**Records for processing**:
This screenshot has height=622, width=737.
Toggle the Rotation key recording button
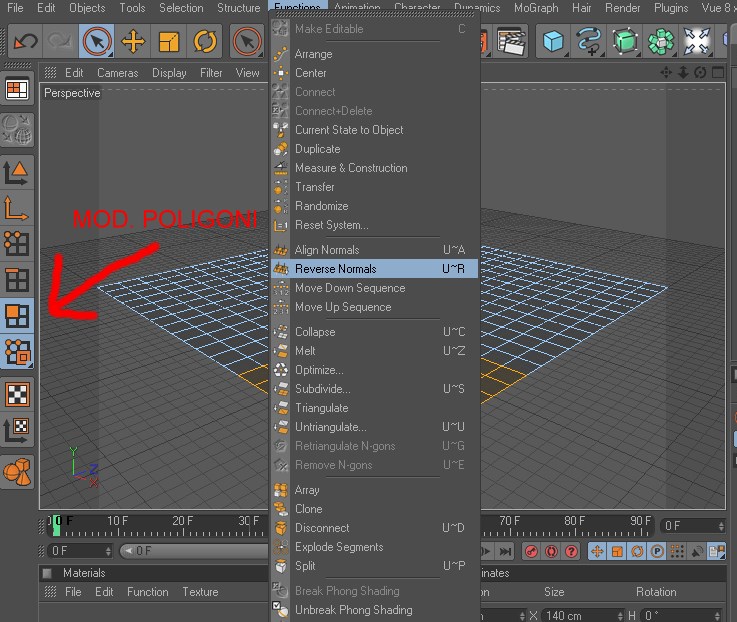click(x=637, y=551)
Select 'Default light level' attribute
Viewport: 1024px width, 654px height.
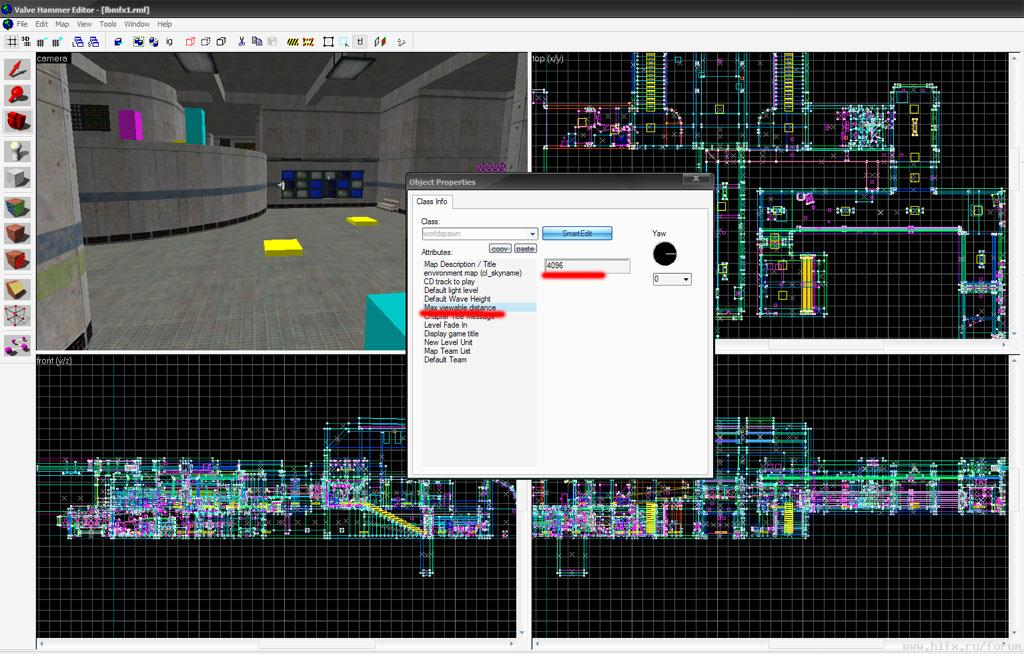(451, 290)
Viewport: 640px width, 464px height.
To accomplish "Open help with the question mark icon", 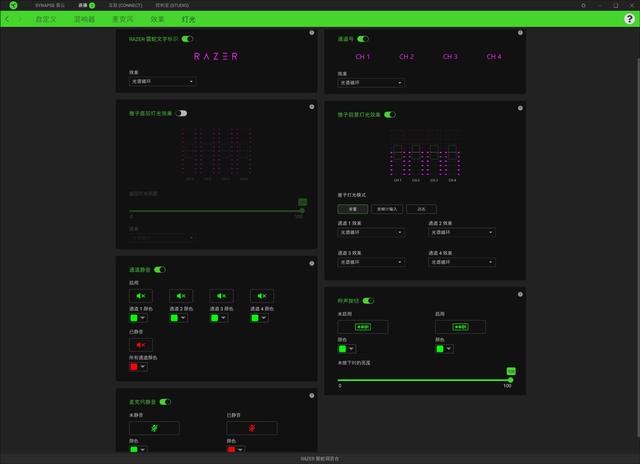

**Problem details**:
Leaving out every picture, extract verbatim the lines from the one containing "Viewport: 1024px width, 654px height." through the last line of the listing, inclusive.

**Exercise answer**:
Viewport: 1024px width, 654px height.
(451, 290)
Viewport: 640px width, 464px height.
To accomplish "Open help with the question mark icon", 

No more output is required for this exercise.